本文抜粋>

3.結果 殺菌力及び外観性状の測定結果を表3に示す。
性状外観については、実施例1〜3及び比較例1〜6のいずれのCLケア用組成物でも、調製直後は澄明で外観性状に問題はなかったが、保存後では、比較例4及び5のCLケア用組成物において、明らかな白濁が認められた。これに対して、実施例1〜3のCLケア用組成物では、保存後でも白濁を生じることなく、澄明な外観性状を維持できていた。なお、いずれのCLケア用組成物でも、60℃2週間保存後の外観性状は、40℃1.5ヶ月間保存後の場合と同じ結果であった。即ち、この試験結果からは、エデト酸2ナトリウムの濃度が0.02w/v%以下の場合には、たとえポリヘキサニド塩酸塩、ポロクサマー407、及びヒドロキシプロピルメチルセルロースを組み合わせて含有しても、白濁を防止できないことが確認された。
殺菌力については、実施例1〜3及び比較例1〜6のいずれのCLケア用組成物でも、調製直後には判定結果が×となるものが無かったにも拘らず、60℃1ヶ月保存後には、比較例1〜3及び6のCLケア用組成物において、殺菌力が大きく低下し、判定結果が×になっており、保存により殺菌作用の低下を招いていた。尚、ISO14729の規定によれば、上記判定基準において、判定結果が「×」のものは、規格に適合していないとされており、比較例1〜3及び6のCLケア用組成物は、実用に供することができないものである。これに対して、実施例1〜3のCLケア用組成物では、保存後でも優れた殺菌力を保持できていた。尚、比較例4、5については、保存後に白濁が生じていたことから、保存後の殺菌力を評価するまでもなかった。
以上の結果から明らかなように、比較例1〜7のCLケア用組成物には、保存後の殺菌力の維持と白濁の抑制された優れた外観性状を兼ね備えるものは無かったが、実施例1〜3のCLケア用組成物のいずれでも、保存後に殺菌力が安定に保持されており、更に保存によって白濁が生じることなく澄明な外観性状を維持できていた。

[元データ]
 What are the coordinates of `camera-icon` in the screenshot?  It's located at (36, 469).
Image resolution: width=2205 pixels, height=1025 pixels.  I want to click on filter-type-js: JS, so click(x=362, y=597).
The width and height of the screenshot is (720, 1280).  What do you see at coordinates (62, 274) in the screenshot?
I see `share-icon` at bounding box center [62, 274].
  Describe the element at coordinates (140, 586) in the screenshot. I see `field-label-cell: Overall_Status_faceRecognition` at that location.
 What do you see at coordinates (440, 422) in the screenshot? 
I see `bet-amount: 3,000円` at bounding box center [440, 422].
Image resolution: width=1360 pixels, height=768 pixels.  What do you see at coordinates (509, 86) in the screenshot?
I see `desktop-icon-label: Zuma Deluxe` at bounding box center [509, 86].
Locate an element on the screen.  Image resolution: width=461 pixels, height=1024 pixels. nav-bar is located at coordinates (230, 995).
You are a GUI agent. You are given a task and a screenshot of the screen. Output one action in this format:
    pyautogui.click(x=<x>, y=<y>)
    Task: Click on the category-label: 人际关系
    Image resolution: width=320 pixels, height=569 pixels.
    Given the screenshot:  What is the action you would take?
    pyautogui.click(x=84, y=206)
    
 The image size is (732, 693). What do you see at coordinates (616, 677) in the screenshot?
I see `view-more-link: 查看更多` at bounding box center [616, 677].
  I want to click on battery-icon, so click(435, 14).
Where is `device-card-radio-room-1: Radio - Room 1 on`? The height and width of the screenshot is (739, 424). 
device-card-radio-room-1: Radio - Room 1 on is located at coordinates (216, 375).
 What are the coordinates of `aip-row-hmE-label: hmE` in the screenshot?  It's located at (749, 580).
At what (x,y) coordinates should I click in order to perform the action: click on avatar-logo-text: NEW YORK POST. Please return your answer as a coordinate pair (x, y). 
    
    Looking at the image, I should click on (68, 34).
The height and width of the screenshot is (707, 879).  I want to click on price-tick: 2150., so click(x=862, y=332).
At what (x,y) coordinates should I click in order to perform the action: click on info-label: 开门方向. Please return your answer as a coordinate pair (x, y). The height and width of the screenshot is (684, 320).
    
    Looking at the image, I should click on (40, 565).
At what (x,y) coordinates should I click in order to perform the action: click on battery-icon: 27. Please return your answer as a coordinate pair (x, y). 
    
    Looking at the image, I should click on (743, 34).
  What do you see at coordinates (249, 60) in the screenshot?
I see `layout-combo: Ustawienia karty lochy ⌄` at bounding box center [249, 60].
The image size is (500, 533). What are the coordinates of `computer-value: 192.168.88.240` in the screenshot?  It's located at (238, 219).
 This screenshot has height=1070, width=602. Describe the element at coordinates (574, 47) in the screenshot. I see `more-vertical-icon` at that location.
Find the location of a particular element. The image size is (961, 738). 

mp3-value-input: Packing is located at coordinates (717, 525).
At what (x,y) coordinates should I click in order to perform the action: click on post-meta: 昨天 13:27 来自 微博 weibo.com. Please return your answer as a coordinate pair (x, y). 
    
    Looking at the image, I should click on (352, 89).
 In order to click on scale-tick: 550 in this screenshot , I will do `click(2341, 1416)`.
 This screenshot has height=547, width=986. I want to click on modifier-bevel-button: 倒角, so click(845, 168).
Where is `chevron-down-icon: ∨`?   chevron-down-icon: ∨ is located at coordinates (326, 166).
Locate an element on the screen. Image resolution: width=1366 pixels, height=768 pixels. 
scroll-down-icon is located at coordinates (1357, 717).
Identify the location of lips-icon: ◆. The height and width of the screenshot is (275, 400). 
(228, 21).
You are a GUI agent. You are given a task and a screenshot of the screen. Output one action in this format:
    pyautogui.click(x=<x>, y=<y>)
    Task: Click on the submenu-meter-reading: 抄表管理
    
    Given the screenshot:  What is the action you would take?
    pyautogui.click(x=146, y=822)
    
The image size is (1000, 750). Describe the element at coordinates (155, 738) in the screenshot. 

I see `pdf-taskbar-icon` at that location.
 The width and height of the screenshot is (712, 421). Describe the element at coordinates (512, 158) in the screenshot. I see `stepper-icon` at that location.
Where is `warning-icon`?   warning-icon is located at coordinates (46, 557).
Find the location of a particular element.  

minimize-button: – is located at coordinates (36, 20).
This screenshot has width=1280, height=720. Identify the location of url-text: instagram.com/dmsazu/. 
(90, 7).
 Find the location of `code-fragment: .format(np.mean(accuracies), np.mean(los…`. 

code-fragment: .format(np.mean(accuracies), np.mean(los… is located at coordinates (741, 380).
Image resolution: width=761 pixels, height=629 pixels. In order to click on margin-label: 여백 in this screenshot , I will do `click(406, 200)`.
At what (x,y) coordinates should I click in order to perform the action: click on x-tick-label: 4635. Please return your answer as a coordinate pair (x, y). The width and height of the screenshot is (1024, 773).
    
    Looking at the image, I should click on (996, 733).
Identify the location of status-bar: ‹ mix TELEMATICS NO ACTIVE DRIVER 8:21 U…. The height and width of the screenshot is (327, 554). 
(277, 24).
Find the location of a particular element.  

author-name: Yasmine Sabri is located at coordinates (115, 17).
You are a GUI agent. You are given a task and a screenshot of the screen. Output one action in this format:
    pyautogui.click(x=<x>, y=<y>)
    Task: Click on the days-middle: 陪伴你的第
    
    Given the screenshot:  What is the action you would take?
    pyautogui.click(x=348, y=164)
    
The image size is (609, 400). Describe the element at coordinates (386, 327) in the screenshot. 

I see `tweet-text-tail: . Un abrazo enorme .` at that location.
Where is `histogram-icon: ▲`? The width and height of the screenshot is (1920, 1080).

課題 1>
CLケア用組成物の試験結果を述べた本文から、「性状外観については、実施例1」から「ことなく澄明な外観性状を維持できていた。」までの部分を、末尾の語句も含めて一字一句たがえずに書き写してください。
課題 2>
CLケア用組成物の保存試験を述べた本文を、その最後の文の後から書き継いでください。

解答 1>
性状外観については、実施例1〜3及び比較例1〜6のいずれのCLケア用組成物でも、調製直後は澄明で外観性状に問題はなかったが、保存後では、比較例4及び5のCLケア用組成物において、明らかな白濁が認められた。これに対して、実施例1〜3のCLケア用組成物では、保存後でも白濁を生じることなく、澄明な外観性状を維持できていた。なお、いずれのCLケア用組成物でも、60℃2週間保存後の外観性状は、40℃1.5ヶ月間保存後の場合と同じ結果であった。即ち、この試験結果からは、エデト酸2ナトリウムの濃度が0.02w/v%以下の場合には、たとえポリヘキサニド塩酸塩、ポロクサマー407、及びヒドロキシプロピルメチルセルロースを組み合わせて含有しても、白濁を防止できないことが確認された。
殺菌力については、実施例1〜3及び比較例1〜6のいずれのCLケア用組成物でも、調製直後には判定結果が×となるものが無かったにも拘らず、60℃1ヶ月保存後には、比較例1〜3及び6のCLケア用組成物において、殺菌力が大きく低下し、判定結果が×になっており、保存により殺菌作用の低下を招いていた。尚、ISO14729の規定によれば、上記判定基準において、判定結果が「×」のものは、規格に適合していないとされており、比較例1〜3及び6のCLケア用組成物は、実用に供することができないものである。これに対して、実施例1〜3のCLケア用組成物では、保存後でも優れた殺菌力を保持できていた。尚、比較例4、5については、保存後に白濁が生じていたことから、保存後の殺菌力を評価するまでもなかった。
以上の結果から明らかなように、比較例1〜7のCLケア用組成物には、保存後の殺菌力の維持と白濁の抑制された優れた外観性状を兼ね備えるものは無かったが、実施例1〜3のCLケア用組成物のいずれでも、保存後に殺菌力が安定に保持されており、更に保存によって白濁が生じることなく澄明な外観性状を維持できていた。

解答 2>
また、ポリオキシエチレンポリオキシプロピレングリコールの保存後のクロマトグラムを確認した結果、比較例4及び5のCLケア用組成物では明らかにポリオキシエチレンポリオキシプロピレングリコールの低分子化が進んでいたのに対し、実施例2及び3のCLケア用組成物の処方では、殆ど低分子化していなかった。
従って、本試験結果から、ポリヘキサニド塩酸塩、ポロクサマー407、ヒドロキシプロピルメチルセルロース、エデト酸2ナトリウム0.04〜0.2 w/v%を一体として含有することによって、保存後でも、ポリヘキサニド及び/又はその塩による殺菌作用を安定に保持し、且つ澄明な優れた外観性状を維持できることが明らかとなった。
試験例2:使用感の評価 表4に示す実施例2及び比較例7のCLケア用組成物(製造直後)を用いて、使用感を評価するために、こすり洗いのし易さ及び装着感に関する試験を5名のパネラーにて実施した。具体的には、コンタクトレンズに各CLケア用組成物2滴を滴下し、指の腹で両面各々20回〜30回のこすり洗いを行い、軽く1〜3mLの各CLケア用組成物でコンタクトレンズをすすいだ後に、コンタクトレンズを目に装着した。その際のこすり洗いのし易さ、及び装着感について、VAS法(visual analogue scale法)で評価した。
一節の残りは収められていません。